La actual crisis económica global debe verse en este sentido como un banco de pruebas: ¿estamos dispuestos a hacer juntos una revisión profunda del modelo de desarrollo dominante, para corregirlo de forma concertada y a largo plazo? Para combatir la pobreza inicua es necesario redescubrir la sobriedad y la solidaridad como valores evangélicos y, al mismo tiempo, universales. No se puede combatir eficazmente la miseria, si no se intenta “hacer igualdad”, reduciendo el desnivel entre quien derrocha lo superfluo y quien no tiene siquiera lo necesario. Esto comporta elecciones de justicia y de sobriedad.
Hermanos en las buenas, pero sobre todo en las malas
Estamos invitados a redescubrir la sobriedad, que significa educarnos para un estilo de vida sobrio, evitar gastos innecesarios y no complacer todos nuestros gustos. No acceder a cuanto piden los niños, sino que aprendan el valor de lo sencillo y no desperdicien la comida. No exigir ir sistemáticamente a restaurantes, ni recorrer todos los nuevos centros de diversión, sino disfrutar en casa y en familia lo ordinario. Quien derrocha corre el riesgo de quedarse sin nada. Hay que administrar y ahorrar. La austeridad es base de prosperidad.

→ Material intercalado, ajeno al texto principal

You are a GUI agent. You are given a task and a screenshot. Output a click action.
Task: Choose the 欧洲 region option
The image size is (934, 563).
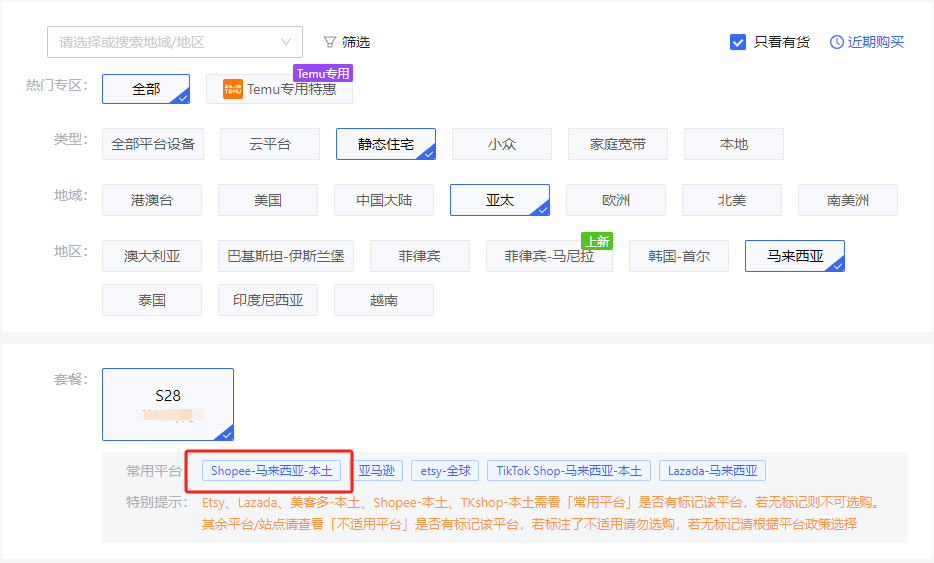[x=615, y=200]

Se nos invita también a redescubrir la solidaridad; es decir, a pensar en los demás, en sus derechos y necesidades; a compartir entre nosotros mismos, con los pobres más cercanos. Habría que revisar cuánto gastan los partidos políticos y los gobernantes en publicidad, regalos, relaciones públicas, viajes suntuosos, sobre todo en tiempos de campañas electorales, habiendo tantos jornaleros, campesinos e indígenas con graves carencias para sobrevivir. Urge impulsar medidas macroeconómicas que protejan a los más desvalidos Se pide solidaridad a los dueños de capitales, a los organismos y centros financieros, para generar un nuevo sistema económico mundial. El egoísmo nos destruye y desestabiliza.